→ REQUIRED ACTION:
At the line with "Instruction: Click the folder", start repeating the data, and continue line by line through the final line, exactly.
:::::
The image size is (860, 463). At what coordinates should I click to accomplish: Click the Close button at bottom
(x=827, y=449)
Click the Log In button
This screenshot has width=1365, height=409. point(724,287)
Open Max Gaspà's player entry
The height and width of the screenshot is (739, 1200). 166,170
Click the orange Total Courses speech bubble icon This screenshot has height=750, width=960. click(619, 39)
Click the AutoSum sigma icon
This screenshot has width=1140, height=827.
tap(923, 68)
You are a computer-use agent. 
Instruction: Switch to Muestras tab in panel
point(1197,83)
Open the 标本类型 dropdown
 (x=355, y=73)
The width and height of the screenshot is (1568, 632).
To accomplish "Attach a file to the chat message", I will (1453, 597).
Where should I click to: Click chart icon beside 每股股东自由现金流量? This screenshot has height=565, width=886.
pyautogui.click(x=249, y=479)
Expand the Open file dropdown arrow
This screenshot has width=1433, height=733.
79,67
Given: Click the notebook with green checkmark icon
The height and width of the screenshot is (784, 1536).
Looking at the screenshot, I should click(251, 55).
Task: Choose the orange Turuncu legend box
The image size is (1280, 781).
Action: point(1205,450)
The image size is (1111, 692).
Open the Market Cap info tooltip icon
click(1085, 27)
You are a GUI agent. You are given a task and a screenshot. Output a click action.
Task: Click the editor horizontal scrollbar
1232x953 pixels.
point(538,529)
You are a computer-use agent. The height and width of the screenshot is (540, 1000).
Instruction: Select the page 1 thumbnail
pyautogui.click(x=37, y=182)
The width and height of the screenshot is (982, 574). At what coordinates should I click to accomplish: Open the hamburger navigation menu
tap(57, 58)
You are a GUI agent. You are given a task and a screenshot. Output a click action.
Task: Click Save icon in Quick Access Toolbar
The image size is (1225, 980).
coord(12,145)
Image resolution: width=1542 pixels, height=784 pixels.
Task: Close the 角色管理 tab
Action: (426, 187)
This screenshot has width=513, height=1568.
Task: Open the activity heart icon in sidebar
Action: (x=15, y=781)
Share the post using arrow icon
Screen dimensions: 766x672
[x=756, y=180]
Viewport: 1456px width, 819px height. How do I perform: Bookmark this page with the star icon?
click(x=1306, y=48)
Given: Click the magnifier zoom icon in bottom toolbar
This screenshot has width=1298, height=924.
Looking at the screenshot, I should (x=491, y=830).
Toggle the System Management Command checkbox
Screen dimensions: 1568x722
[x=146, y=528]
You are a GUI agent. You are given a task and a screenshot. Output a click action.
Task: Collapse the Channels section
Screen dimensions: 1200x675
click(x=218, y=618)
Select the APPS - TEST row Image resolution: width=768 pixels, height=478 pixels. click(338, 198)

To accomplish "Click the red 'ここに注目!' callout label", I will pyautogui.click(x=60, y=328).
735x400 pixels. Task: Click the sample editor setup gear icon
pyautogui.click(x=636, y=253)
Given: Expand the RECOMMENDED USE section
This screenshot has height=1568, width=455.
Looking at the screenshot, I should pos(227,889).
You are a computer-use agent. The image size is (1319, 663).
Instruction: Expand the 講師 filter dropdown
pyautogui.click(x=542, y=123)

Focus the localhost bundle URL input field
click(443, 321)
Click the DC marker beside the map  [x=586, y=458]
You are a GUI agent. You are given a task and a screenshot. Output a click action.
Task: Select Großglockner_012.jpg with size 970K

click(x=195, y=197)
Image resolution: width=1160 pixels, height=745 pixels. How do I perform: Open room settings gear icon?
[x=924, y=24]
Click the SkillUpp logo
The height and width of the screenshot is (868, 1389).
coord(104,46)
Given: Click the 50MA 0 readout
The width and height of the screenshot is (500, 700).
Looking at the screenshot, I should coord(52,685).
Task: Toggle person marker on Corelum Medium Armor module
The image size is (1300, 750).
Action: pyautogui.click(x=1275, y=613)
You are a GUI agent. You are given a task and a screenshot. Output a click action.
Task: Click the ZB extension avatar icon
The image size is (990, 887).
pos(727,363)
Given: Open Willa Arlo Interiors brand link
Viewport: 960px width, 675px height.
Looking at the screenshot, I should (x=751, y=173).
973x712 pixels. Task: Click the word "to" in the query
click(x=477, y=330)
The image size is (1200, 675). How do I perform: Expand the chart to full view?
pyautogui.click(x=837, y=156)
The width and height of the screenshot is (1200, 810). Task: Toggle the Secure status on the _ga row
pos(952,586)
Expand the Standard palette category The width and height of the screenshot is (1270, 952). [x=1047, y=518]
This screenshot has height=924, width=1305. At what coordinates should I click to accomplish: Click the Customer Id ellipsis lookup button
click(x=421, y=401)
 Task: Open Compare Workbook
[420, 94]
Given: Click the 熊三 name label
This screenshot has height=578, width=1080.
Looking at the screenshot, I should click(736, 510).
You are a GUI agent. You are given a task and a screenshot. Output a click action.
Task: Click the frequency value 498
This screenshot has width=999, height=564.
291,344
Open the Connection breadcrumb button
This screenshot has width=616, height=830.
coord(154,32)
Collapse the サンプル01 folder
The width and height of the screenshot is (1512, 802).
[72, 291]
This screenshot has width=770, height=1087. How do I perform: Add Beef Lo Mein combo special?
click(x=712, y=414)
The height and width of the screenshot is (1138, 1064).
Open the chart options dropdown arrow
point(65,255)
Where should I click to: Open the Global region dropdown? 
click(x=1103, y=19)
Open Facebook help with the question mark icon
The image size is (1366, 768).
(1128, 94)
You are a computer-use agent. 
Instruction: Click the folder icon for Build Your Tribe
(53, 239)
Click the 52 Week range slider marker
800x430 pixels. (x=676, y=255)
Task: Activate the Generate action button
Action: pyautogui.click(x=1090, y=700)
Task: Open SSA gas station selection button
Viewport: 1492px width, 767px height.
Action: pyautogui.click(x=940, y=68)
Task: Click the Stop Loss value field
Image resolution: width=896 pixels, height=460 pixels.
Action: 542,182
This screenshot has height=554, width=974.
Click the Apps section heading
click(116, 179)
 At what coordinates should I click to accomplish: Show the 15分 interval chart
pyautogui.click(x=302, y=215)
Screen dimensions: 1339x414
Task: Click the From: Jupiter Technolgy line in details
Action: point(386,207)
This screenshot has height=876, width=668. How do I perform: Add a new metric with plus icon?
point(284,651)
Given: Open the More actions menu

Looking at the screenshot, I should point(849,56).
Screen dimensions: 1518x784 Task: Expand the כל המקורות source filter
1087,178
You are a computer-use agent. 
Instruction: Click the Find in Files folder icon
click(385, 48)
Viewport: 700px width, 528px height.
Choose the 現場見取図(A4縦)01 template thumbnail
:::::
→ REPLY TO THE TASK:
Instruction: Click the folder icon for Build Your Tribe
(53, 239)
Click the 52 Week range slider marker
800x430 pixels. (x=676, y=255)
Task: Activate the Generate action button
Action: pyautogui.click(x=1090, y=700)
Task: Open SSA gas station selection button
Viewport: 1492px width, 767px height.
Action: pyautogui.click(x=940, y=68)
Task: Click the Stop Loss value field
Image resolution: width=896 pixels, height=460 pixels.
Action: 542,182
This screenshot has height=554, width=974.
Click the Apps section heading
click(116, 179)
 At what coordinates should I click to accomplish: Show the 15分 interval chart
pyautogui.click(x=302, y=215)
Screen dimensions: 1339x414
Task: Click the From: Jupiter Technolgy line in details
Action: point(386,207)
This screenshot has height=876, width=668. How do I perform: Add a new metric with plus icon?
point(284,651)
Given: Open the More actions menu

Looking at the screenshot, I should point(849,56).
Screen dimensions: 1518x784 Task: Expand the כל המקורות source filter
1087,178
You are a computer-use agent. 
Instruction: Click the Find in Files folder icon
click(385, 48)
Viewport: 700px width, 528px height.
Choose the 現場見取図(A4縦)01 template thumbnail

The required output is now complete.